Members of the Maui County Council spent more time on the telephone and in face-to-face meetings with constituents than they did in session - it was a part-time job. Committee meetings were held in a seventh-floor conference room that could seat maybe a dozen spectators. There were usually empty chairs.
Audiences at the two-a-month sessions on the eighth floor often numbered just six, including four reporters, one each from the two Honolulu papers, The Maui News and KNUI radio. The two others were usually political gadfly Herman Adalist and Alexander & Baldwin's vice president for community relations, Phil Vierra.
There was little drama during the meetings if you excluded the flare-ups between bar owner Molina and his mortician nephew Joe Bulgo, a one-time opera singer. What else from a couple of easy-to-anger politicians? The outbursts were brief. Council Chairman Goro Hokama, father of current Council Member Riki Hokama, ran disciplined meetings. Public wrangling over development wouldn't come until decades later.
In those days, the No. 1 priority for would-be developers was to win over the mayor. They weren't always successful. Sometimes they left the ninth-floor office feeling beat up. Mayor Elmer F. Cravalho was pro-development, but he had his own ideas about what and where. Nothing got built without his OK.

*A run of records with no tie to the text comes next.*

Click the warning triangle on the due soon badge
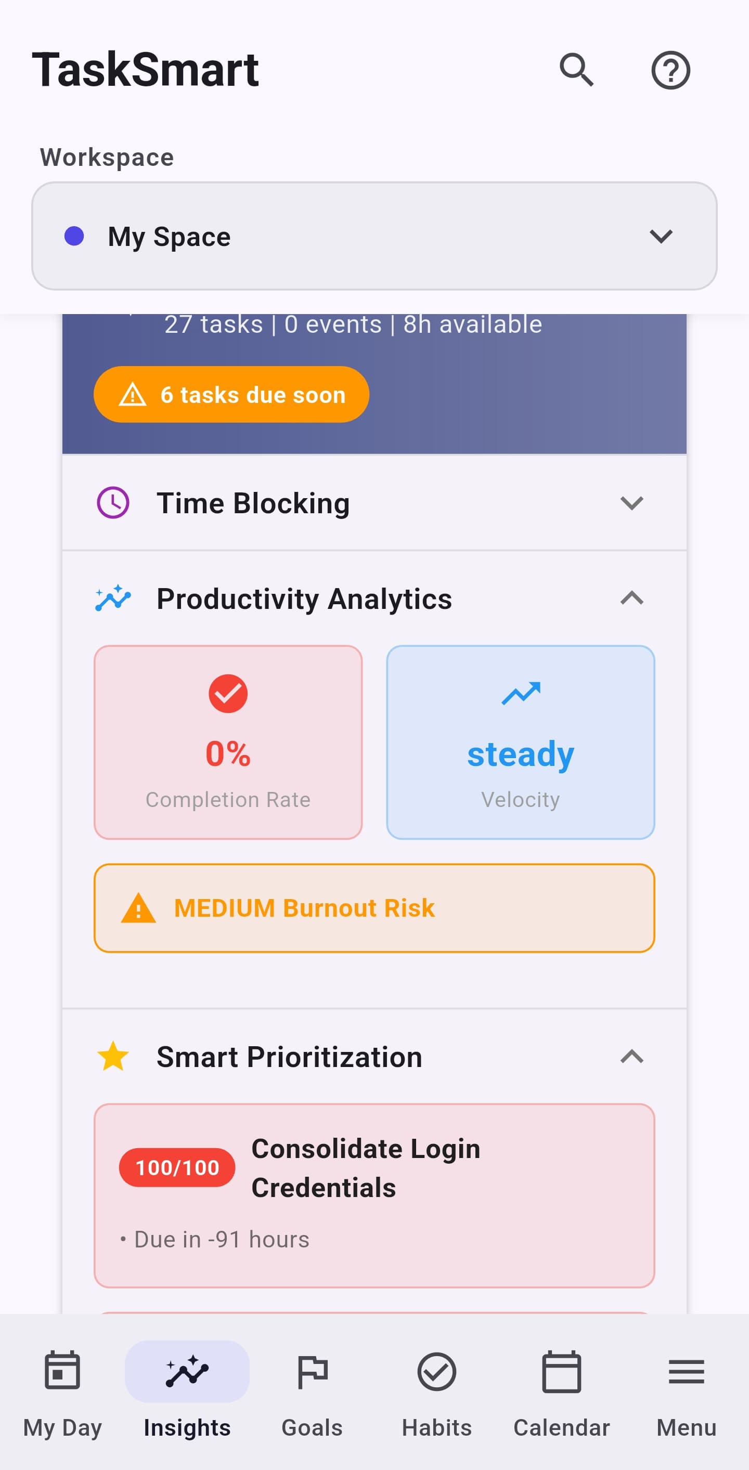click(133, 394)
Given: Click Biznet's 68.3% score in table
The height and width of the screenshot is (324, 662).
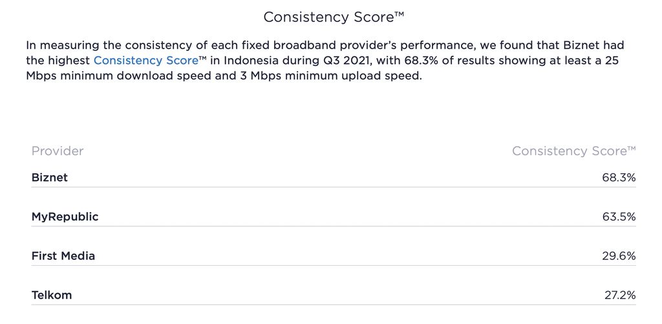Looking at the screenshot, I should click(619, 177).
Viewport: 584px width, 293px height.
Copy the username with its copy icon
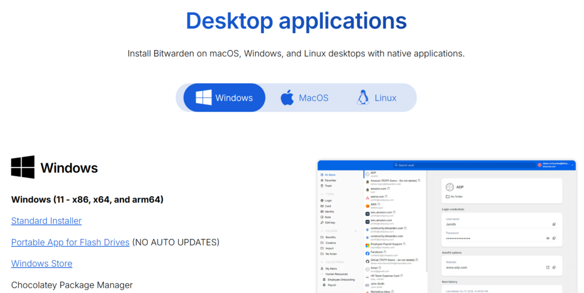(554, 225)
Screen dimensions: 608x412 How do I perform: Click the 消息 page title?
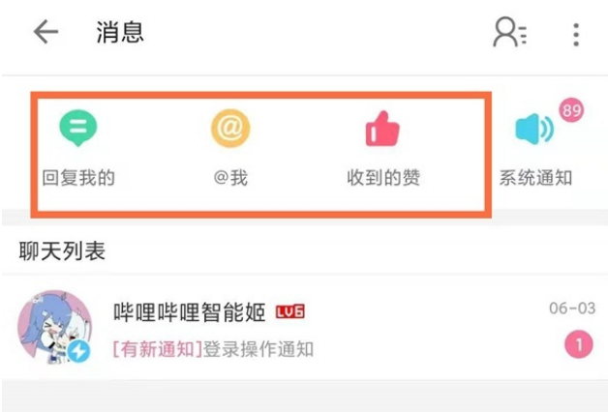(x=120, y=32)
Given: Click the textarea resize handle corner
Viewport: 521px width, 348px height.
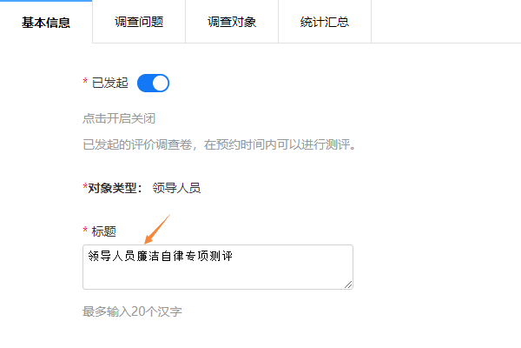Looking at the screenshot, I should tap(348, 284).
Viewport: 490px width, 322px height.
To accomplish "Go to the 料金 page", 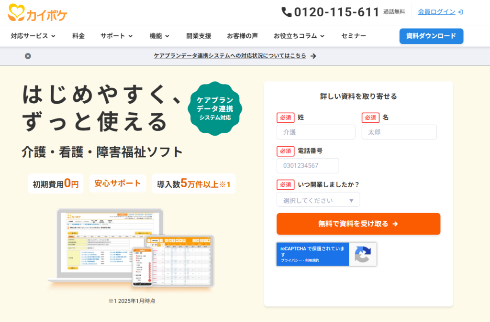I will point(78,36).
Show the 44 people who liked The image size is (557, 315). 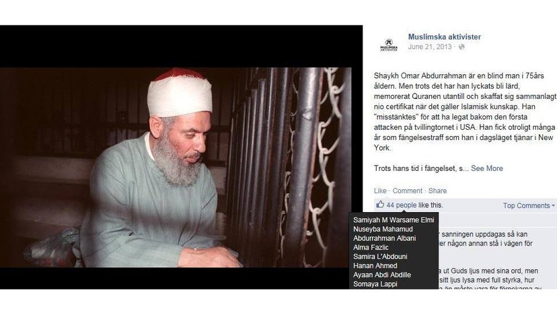click(x=402, y=205)
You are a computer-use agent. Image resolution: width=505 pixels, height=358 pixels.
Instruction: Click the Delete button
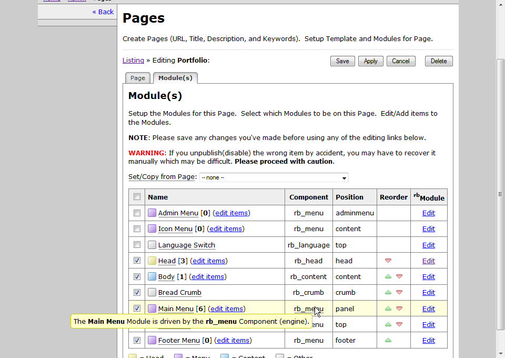click(x=438, y=61)
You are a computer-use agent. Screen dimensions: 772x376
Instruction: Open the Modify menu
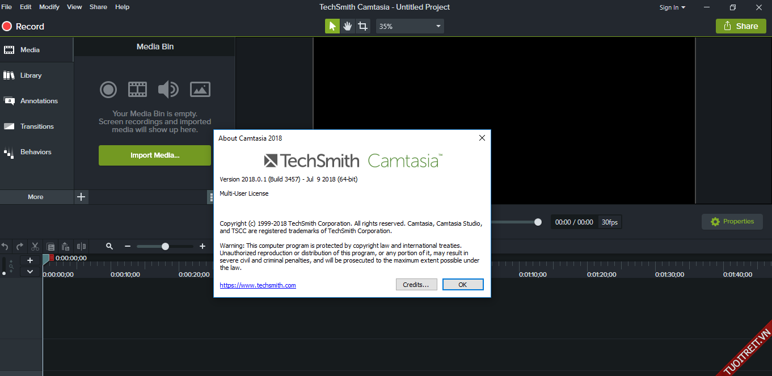(49, 7)
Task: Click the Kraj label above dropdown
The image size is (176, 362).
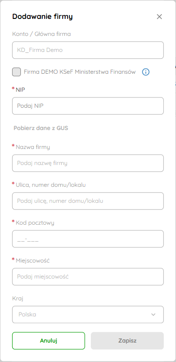Action: click(18, 298)
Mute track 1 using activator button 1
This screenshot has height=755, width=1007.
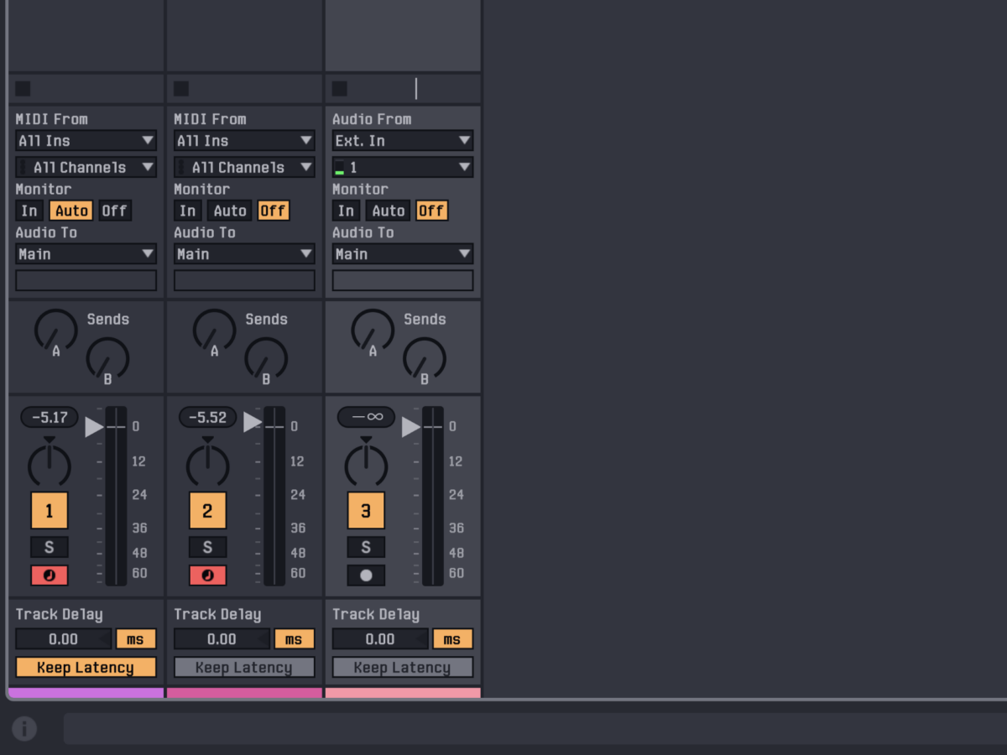pos(49,510)
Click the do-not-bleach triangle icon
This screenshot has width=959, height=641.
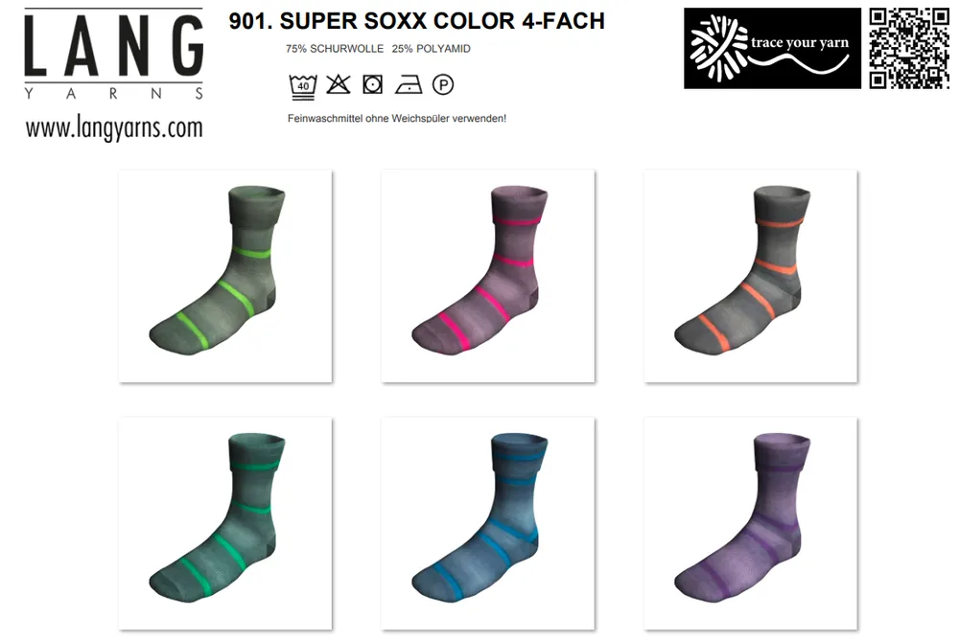click(339, 84)
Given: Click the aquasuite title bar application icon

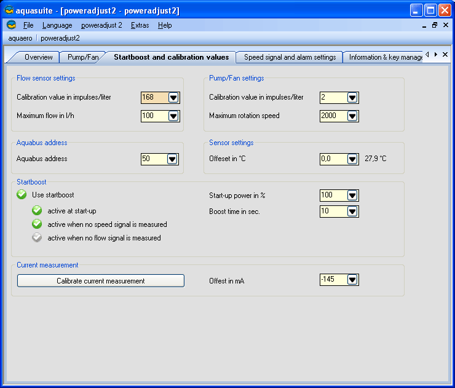Looking at the screenshot, I should [9, 10].
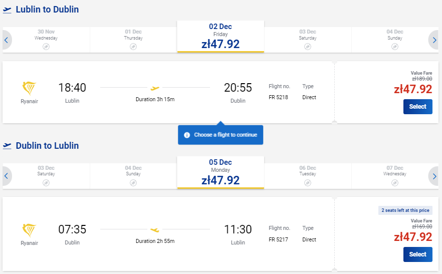Viewport: 442px width, 274px height.
Task: Click the info icon in the Choose a flight tooltip
Action: 187,135
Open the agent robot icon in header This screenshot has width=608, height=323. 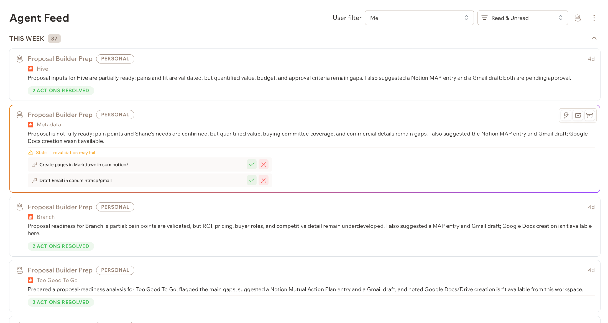[578, 18]
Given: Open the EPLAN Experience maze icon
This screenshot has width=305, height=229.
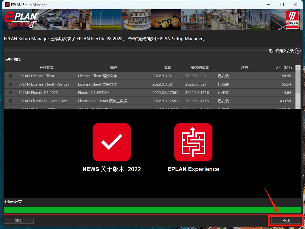Looking at the screenshot, I should point(193,142).
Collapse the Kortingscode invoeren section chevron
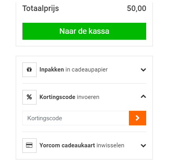 coord(143,97)
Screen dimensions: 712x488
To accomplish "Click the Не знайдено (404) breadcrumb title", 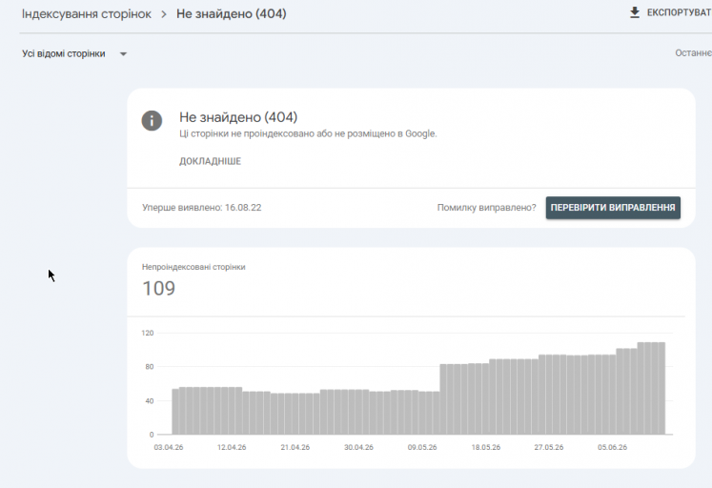I will tap(231, 14).
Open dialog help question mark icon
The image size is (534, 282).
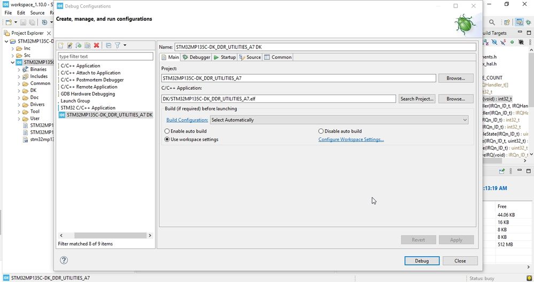point(64,261)
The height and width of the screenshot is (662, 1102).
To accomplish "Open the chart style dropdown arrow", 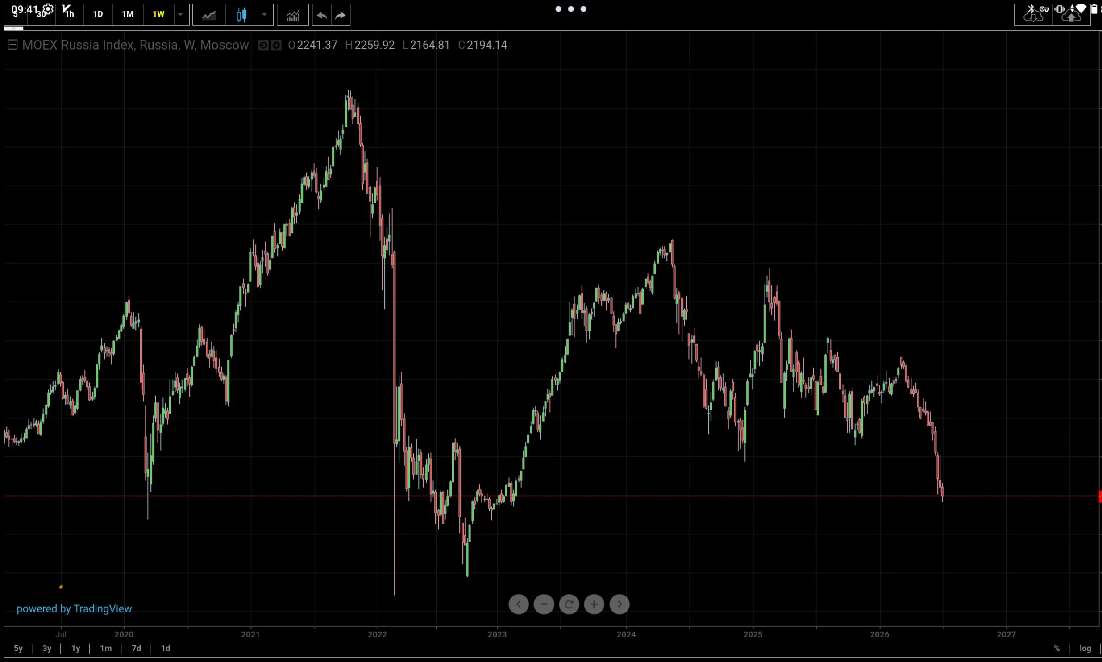I will [x=265, y=15].
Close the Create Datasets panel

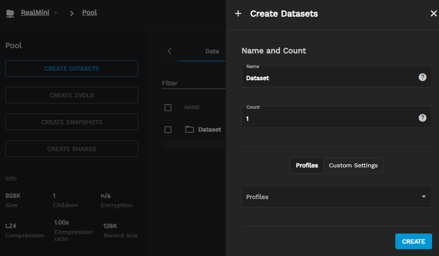[x=433, y=13]
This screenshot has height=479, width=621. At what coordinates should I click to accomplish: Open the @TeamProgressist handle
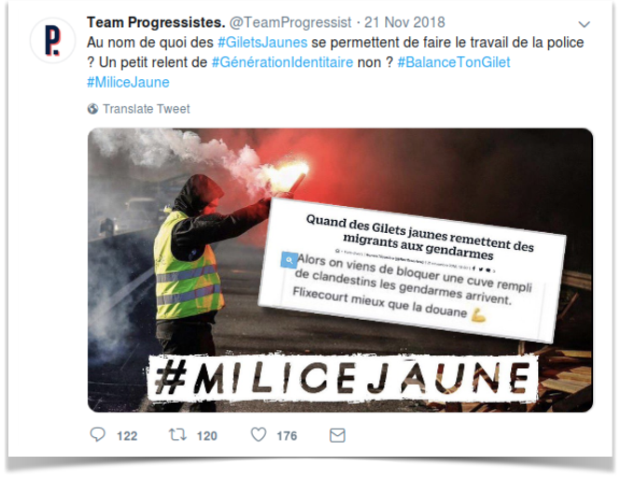tap(290, 22)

Cravalho once said, "I can tell you the outcome of an (upcoming) election by making 20 telephone calls." He was that tapped in to the island. His office door was always open to reporters and anyone asking for a favor or complaining about what county workers were or were not doing. The reporters had no other source of county news. Every department head deferred to the mayor. "No comment. Go ask the mayor."
The mayor did have an Office of Information and Complaints - one appointed guy who answered to no one but the mayor. I got the job in 1976, an election year but with Cravalho's blessing stayed out of campaign politics. I was a hired technician. Mostly the job involved writing and distributing press releases to the island's three radio stations - KMVI, KNUI and KAOI and four newspapers - The Maui News, The Honolulu Advertiser, The Honolulu Star-Bulletin and the weekly Maui Sun.
That was the easy part of the job, even though it involved an electric typewriter, Xerox copies and riding a motorcycle from newsroom to newsroom. Today, check the county's website.
The hard part was dealing with recent arrivals. They'd move to the island with little or no knowledge of island ways and expect county bureaucrats and officials to act the way they did "back home." I loved telling them "You're not back home" and suggesting they "ask" rather than "demand." Or, stay ha'aha'a (humble) instead of maha'oi (pushy). It's still good advice when dealing with a low-level member of a bureaucracy, both public and private.
The job also involved leading school tours of the county building. The tours always ended by meeting the mayor. While waiting for Cravalho to arrive, I'd ask the kids, "Who owns this building?" Many different answers. I'd tell them they owned the building and all the people worked for them.
Not a bad thing to remember when you go to the polls. You are voting, aren't you?